Brand safety doesn’t mean restricting your reach – it increases the return on your spend

‘Brand safety’ is one of those unrelenting industry phrases that seems to be spouted ad nauseam, with brands and agencies alike contributing their two cents in every possible publication. The irony of that statement is not lost on me doing it again!

We all claim to care about brand safety, but many brands have yet to address their own accountability. We jump blindly into programmatic black holes and user generated content minefields, running across lengthy site lists with little concern as to where messaging may appear. In reality, the fact is that is we don’t need to compromise on buying programmatically, or taking advantage of other leaps forward in marketing technology, but we should get a little smarter about where we send our digital spend.

We need to step back and take a look at these massive mobile networks we regularly buy across; a daunting lack of transparency leads to brands relinquishing control of their environment, for the sake of blind scatter gun reach. Reducing audiences down to broad segments and then hitting them anywhere and everywhere they may roam across the net, might ensure that you reach an audience predisposed to your messaging, but it makes it increasingly tricky to monitor the content your brand sits next to.

Partnering with a few premium partners will never provide the massive blanket reach that a network can promise you. Partnering with a few premium partners can, however, provide reassurance and transparency. It also means you don’t have to trawl through hundreds of potential platforms to make sure your ad is sitting in a brand safe environment.

Crucially, streamlined media owners, without several thousands of properties, will be able to provide solid brand safety guidelines. A breakdown of how quickly an ad can be taken down if an issue is found, how they ensure that an issue won’t happen in the first place, general queries that you would think would be a standard provision. By working with a limited number of publishers, it’s far easier to grant assurances than it is if you have to manage reams of random sites.

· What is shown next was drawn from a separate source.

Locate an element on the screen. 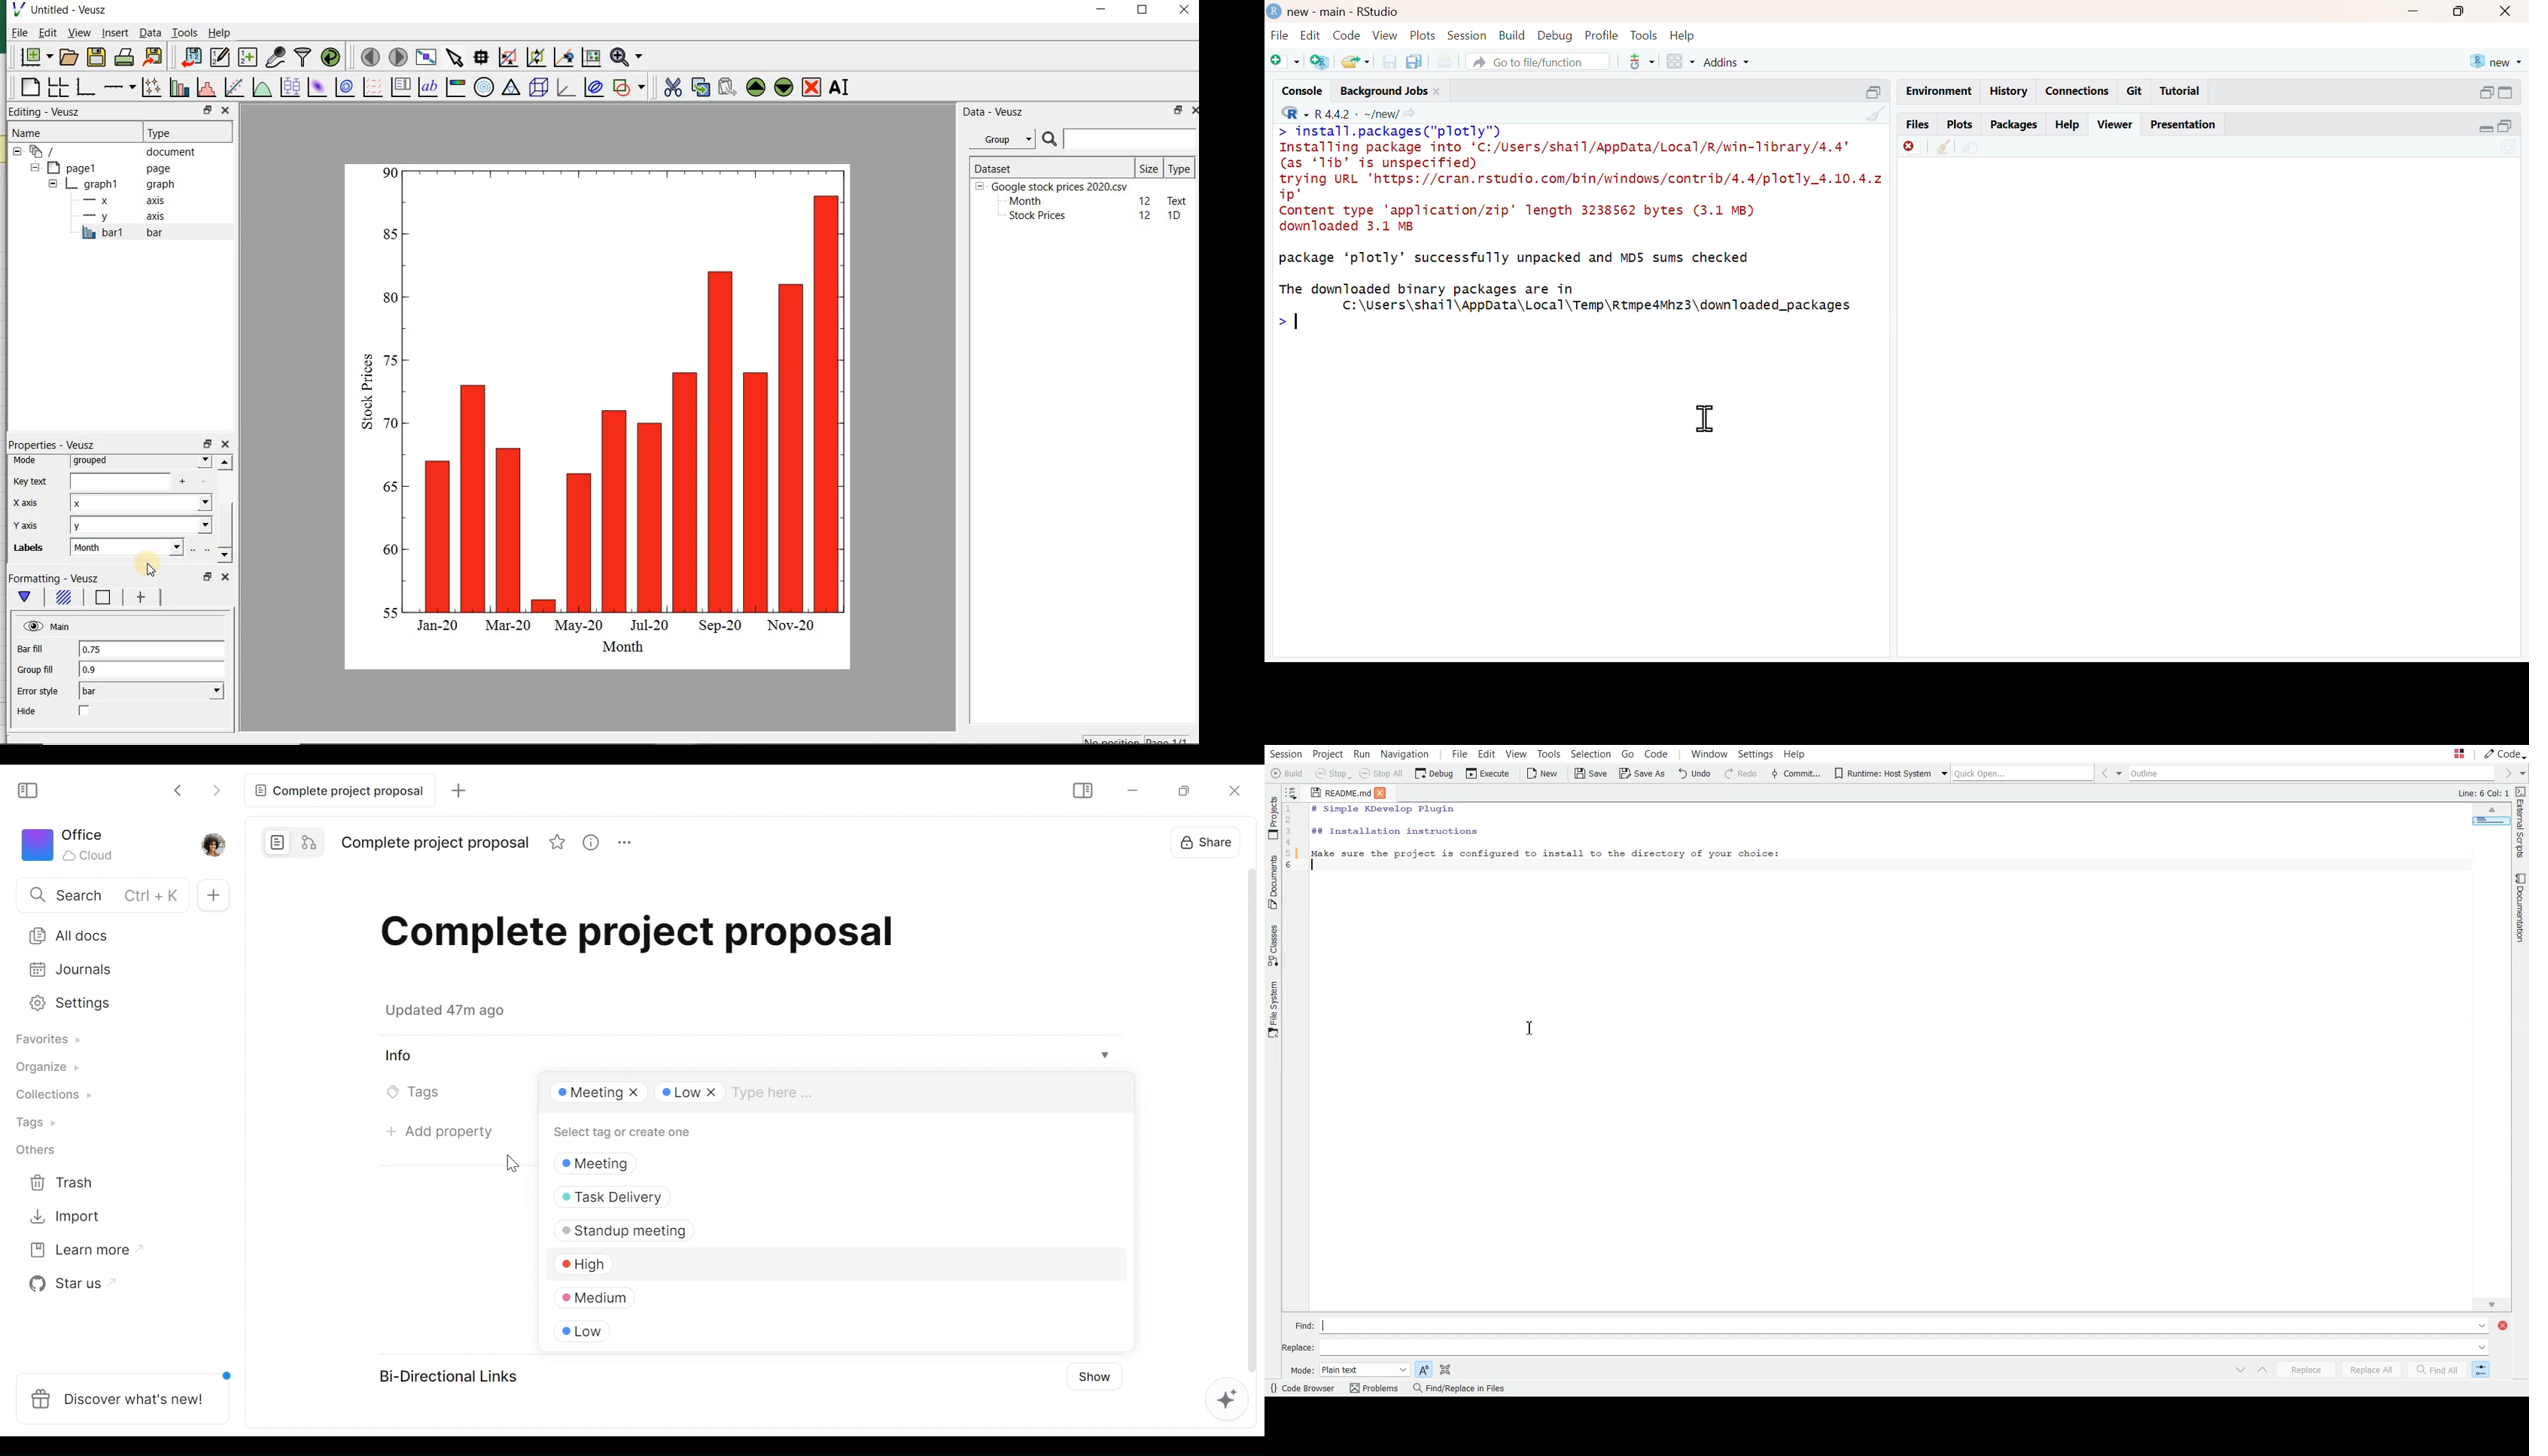 The height and width of the screenshot is (1456, 2548). scrollbar is located at coordinates (224, 511).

Increasingly, utility-based apps are developing more intuitive branded solutions. Apps like Citymapper might not have endless millions of monthly active users, but their ad formats sit within their user journey. Not too much can go awry if your ad is only being seen alongside a route suggestion. Similarly, our partners at Under Armour Connected Fitness offer a platform solely dedicated to helping their users with their health and fitness goals.

Integrated messaging on a platform like this can never be compromised by questionable content, or negative affiliations. With utility apps, you get exactly what you’re expecting, and you associate your brand with a service that improves the life of its users. Solutions on these can still be bought programmatically and can keep up with the tech that makes buying easier and easier, without compromising your brand’s safety.

In general, by integrating your messaging with app content, you lower the potential risk. With 88% of our mobile time based in-app, they play a significant role in our day-to-day lives, and therefore media consumption. Services like Deezer and Spotify accompany us through every part of our routines, and their ads integrate themselves into those routines concurrently. Native formats like in-feed videos or pre-rolls don’t detract from usability and thus work their way into these routines seamlessly. That isn’t to say, however, native formats can’t be subject to integration into some questionable content.

Algorithmic content targeting might streamline processes, but sometimes human intuition can’t be understated. Recently, we spotted an article in the Evening Standard about a local carjacking, delivering a pre-roll for Sky Sports F1 before the CCTV footage of a car being trapped and jacked by people with axes. Not the ideal brand experience.

Messaging may well have hit a user of the roughly correct age, gender, and location, but they then managed to drive negative brand association amongst their key target audience. Brand safety alongside news content is no fresh topic, but the ‘watch an ISIS beheading and buy a BMW’ rhetoric is growing stale, as brands continue to pour spend into these channels.

If we don’t learn and improve we have no grounds to complain. Using keyword targeting to pigeonhole interests, like serving F1 ads around ‘car articles’ – jacked or otherwise – without comprehensive content assessment and approval will inevitably lead to awkward placements like these.

We all care about where our ad is seen, and who is seeing it. That’s why media planning and buying exists. The only way we can make measurable progress is to focus our energy on creative routes to tech-forward, targeted display, that doesn’t compromise the brands we represent.  We need to take the same care online as with would with print, broadcast or brand partnerships.